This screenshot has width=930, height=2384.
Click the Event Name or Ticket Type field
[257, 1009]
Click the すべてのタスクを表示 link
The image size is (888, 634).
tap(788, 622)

==

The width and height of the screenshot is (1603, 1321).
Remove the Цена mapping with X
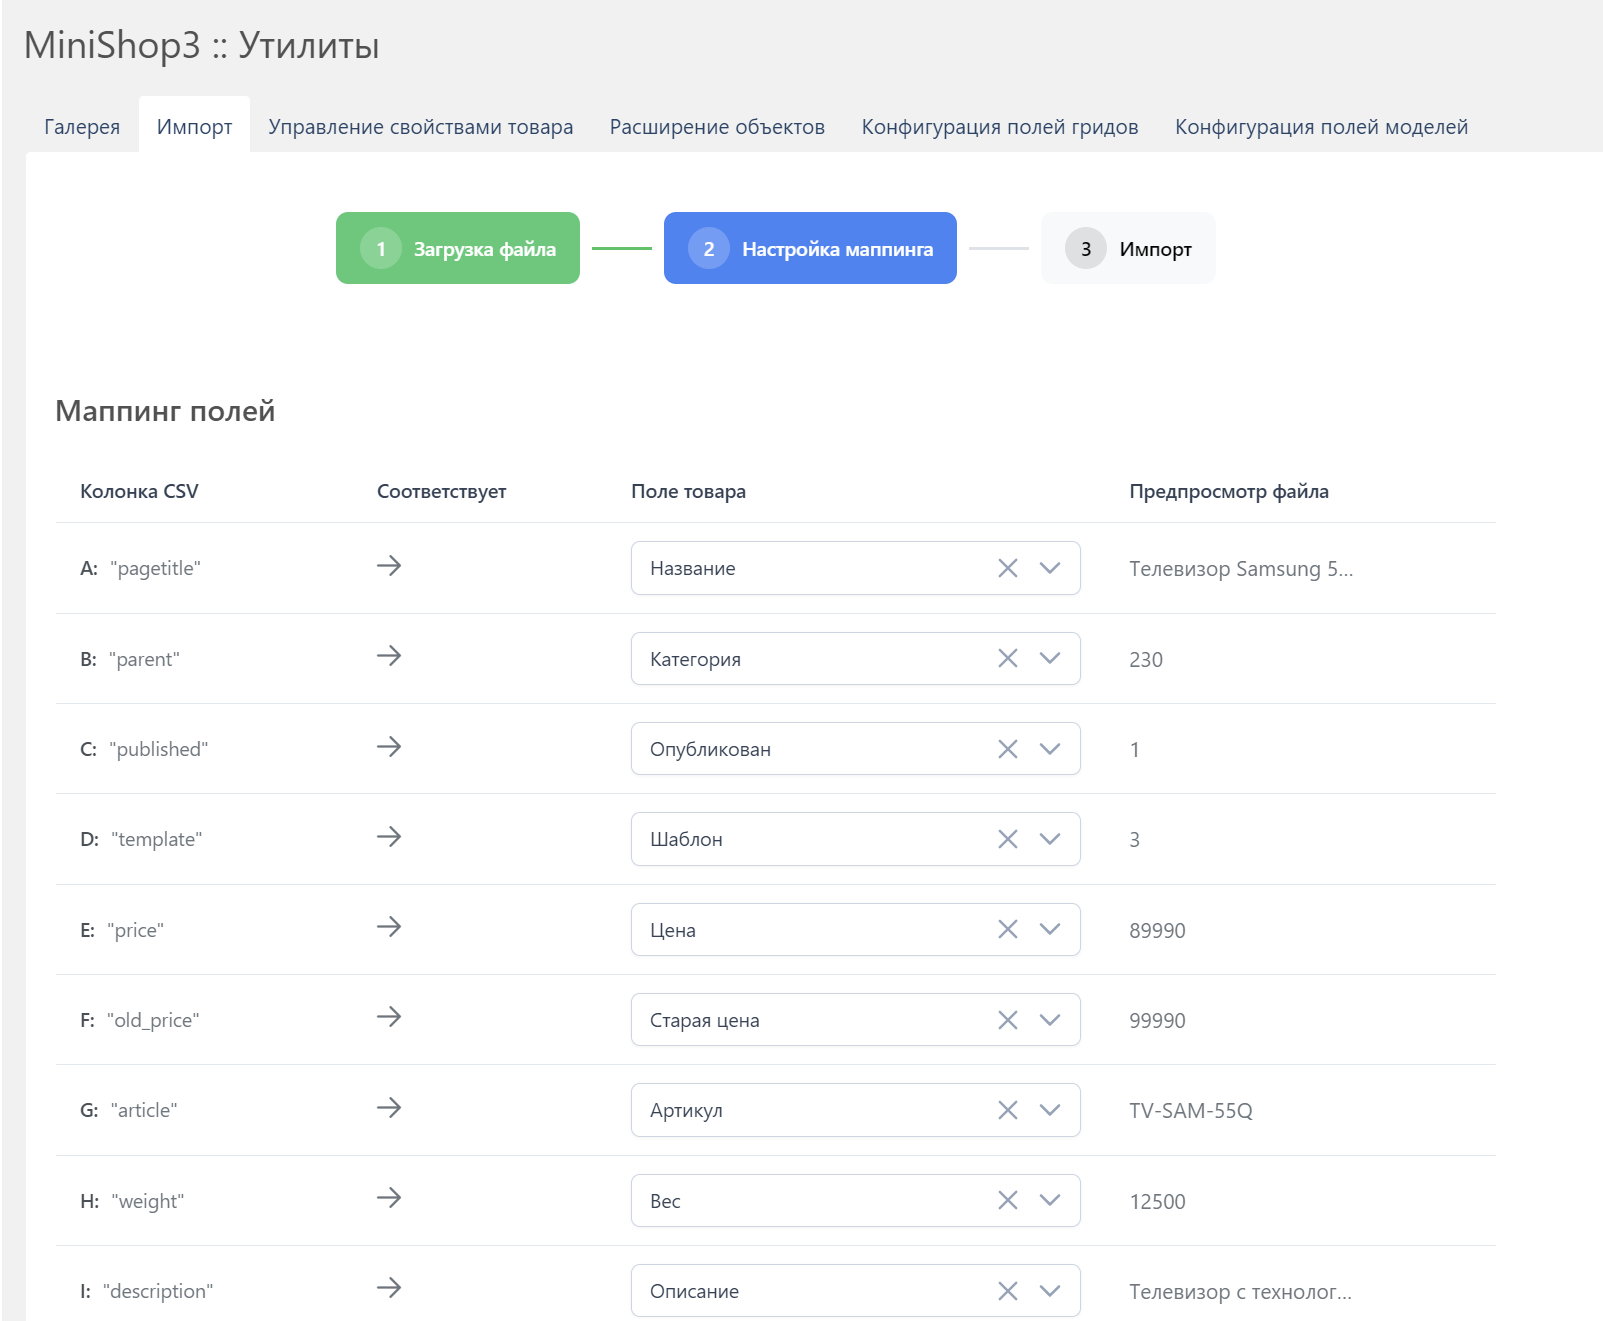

---

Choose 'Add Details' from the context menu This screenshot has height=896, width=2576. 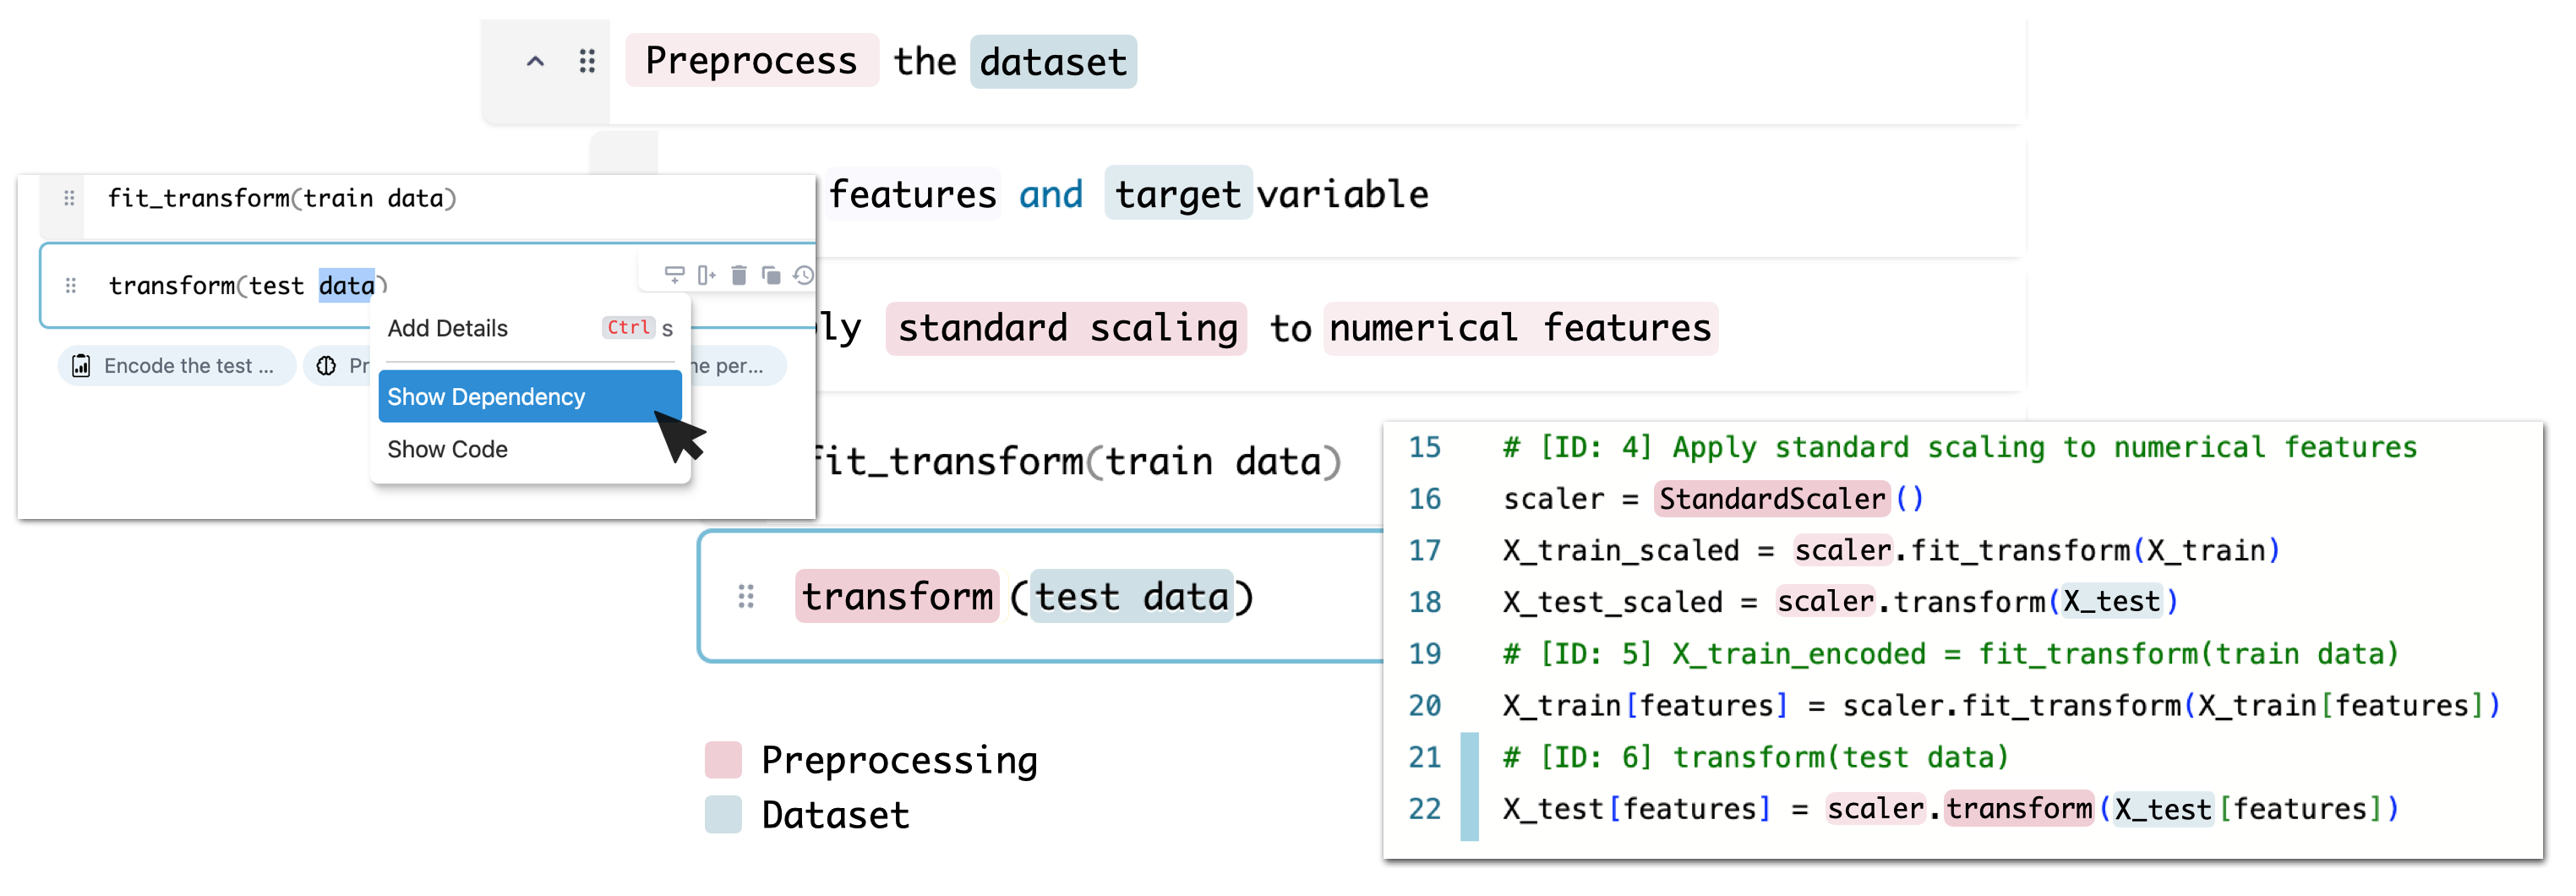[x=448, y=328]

*Exercise directions:*
Above are the records; from them, give again exactly the lines from the one containing "The width and" to the one containing "Remove the Цена mapping with X", both lines included, and nothing more.

*Expected output:*
The width and height of the screenshot is (1603, 1321).
Remove the Цена mapping with X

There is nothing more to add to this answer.